In Michigan, title companies pay referral fees to builders directly. House sellers in Michigan are required by state law to purchase an owner's title policy for the buyer. If the seller is a builder, however, the premium is a flat $25, provided the builder arranges for the buyer to purchase the loan policy required by the lender from the same title company. The premium on the loan policy is not discounted by 60 percent, as it is when the house seller is not a builder. This situation has stimulated a class-action lawsuit against the four largest title companies in Michigan.
Referral fees arise from competition by title companies for the favor of the builders, brokers and lenders who can refer clients to them, combined with the willingness of many referrers to be paid off. Referrals have value and they want a piece of it.
Under the Real Estate Settlements and Procedures Act (RESPA), referral fees are illegal unless they constitute payment for services rendered, and the payments must not exceed the value of the services. However, the Department of Housing and Urban Development (HUD), which has responsibility for enforcing RESPA, does not have the army of examiners it would need to do the job effectively.

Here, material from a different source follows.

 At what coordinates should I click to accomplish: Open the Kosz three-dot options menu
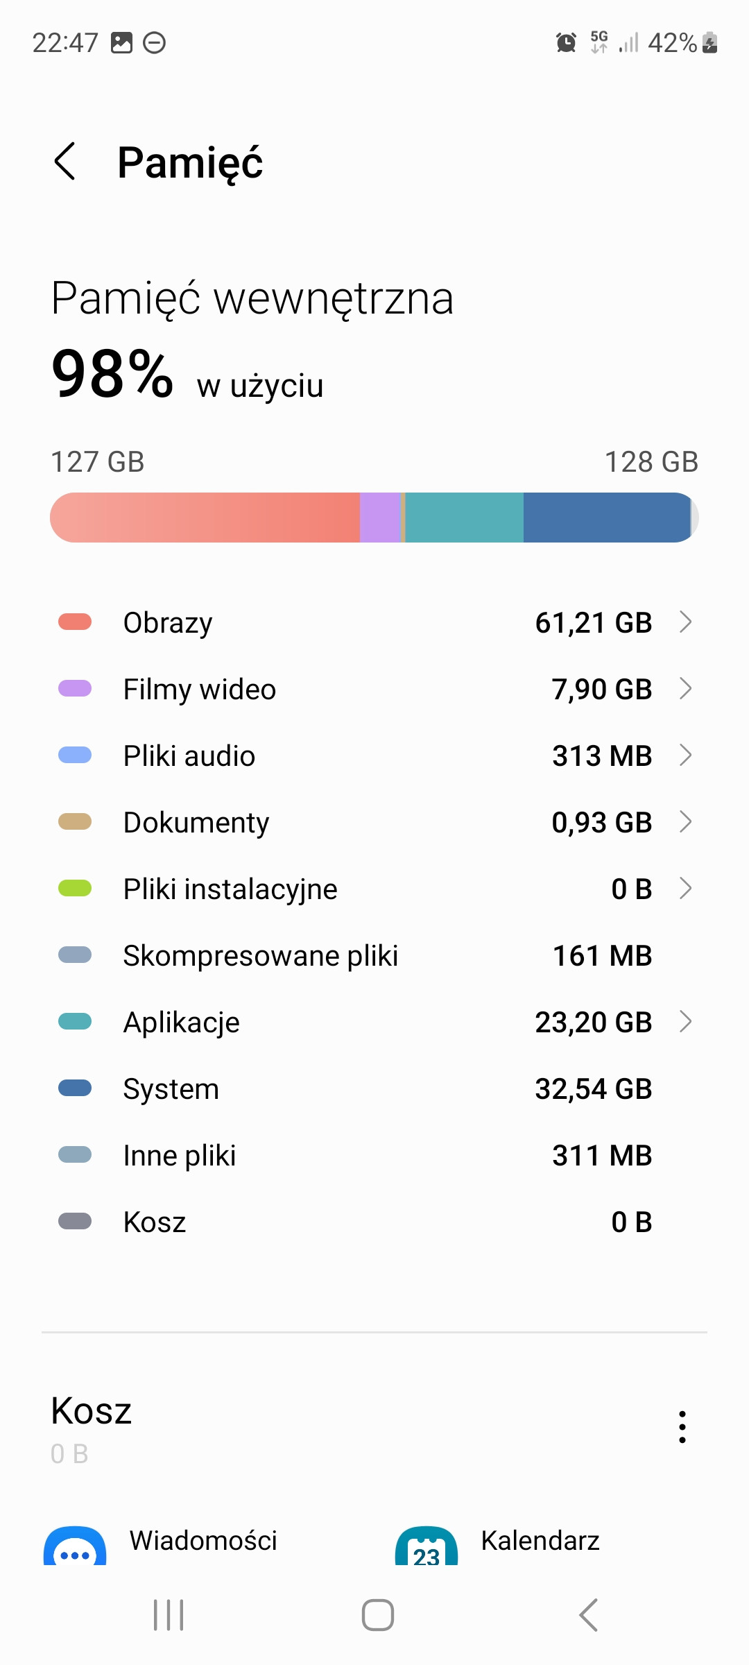pos(682,1427)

Violations of the antikickback provision of RESPA are widespread. Small players do it with many different varieties of under-the-table payments. Large players generally search for legal ways to comply with the letter of the law while violating its spirit. Title companies in Colorado viewed the reinsurance affiliate as such a device.
Some large lenders have used this device to extract referral fees legally from mortgage insurance companies. The lenders have reinsurance affiliates that receive part of the mortgage insurance premiums paid by borrowers who have been referred to the mortgage insurers by the lenders. In exchange for the premiums, the affiliate shares the risk with the insurer. This is the legal cover for RESPA compliance.

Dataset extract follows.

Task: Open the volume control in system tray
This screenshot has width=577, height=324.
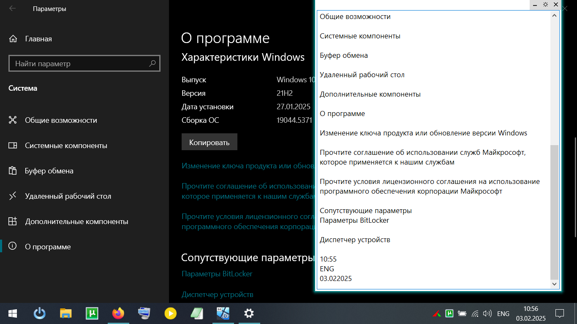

The title companies in Colorado used the same device, reinsurance affiliates owned by builders, to pay off the builders. It boomeranged, however, because of the major difference between mortgage insurance risk and title insurance risk.
Losses from defaults are a major part of the costs of mortgage insurers. And while they can go for many years with no problems, losses will balloon when real estate prices collapse. Since one can never be sure when this will happen, nor how large the losses will be when it does, it would be very difficult for HUD or anyone else to establish beyond reasonable doubt that the reinsurance affiliates are being overpaid for the risks they assume.

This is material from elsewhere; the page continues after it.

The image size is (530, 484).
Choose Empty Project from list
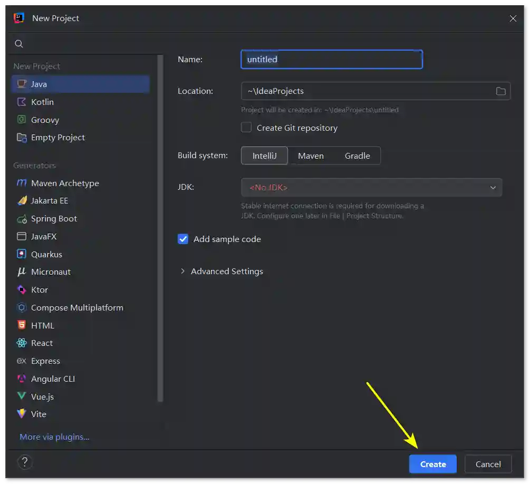coord(57,138)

Most title insurance costs, in contrast, stem from their risk prevention functions rather than from insurance losses. Title insurance losses account for a small part of the premium dollar, and are much less vulnerable to conditions in real estate markets than mortgage insurance losses. The finding in Colorado, that the builders' reinsurance affiliates have had zero losses, is thus powerful evidence that the premiums paid to them were only thinly-disguised referral fees.
Why do the title companies get all the heat for paying referral fees? RESPA states very clearly that those who receive kickbacks are as guilty as those who pay them. Indeed, their demands drive the referral process. But the title industry has some large players, who make the best targets for district attorneys and class-action lawyers.
The failure of the title companies has been their inability to resist the pressures to pay. It is difficult because they must compete for the patronage of builders and others in a position to refer customers to them, who can play one title company off against another. It would be easier for them to say no if the recipients of referral fees had as much to lose from exposure as the payers.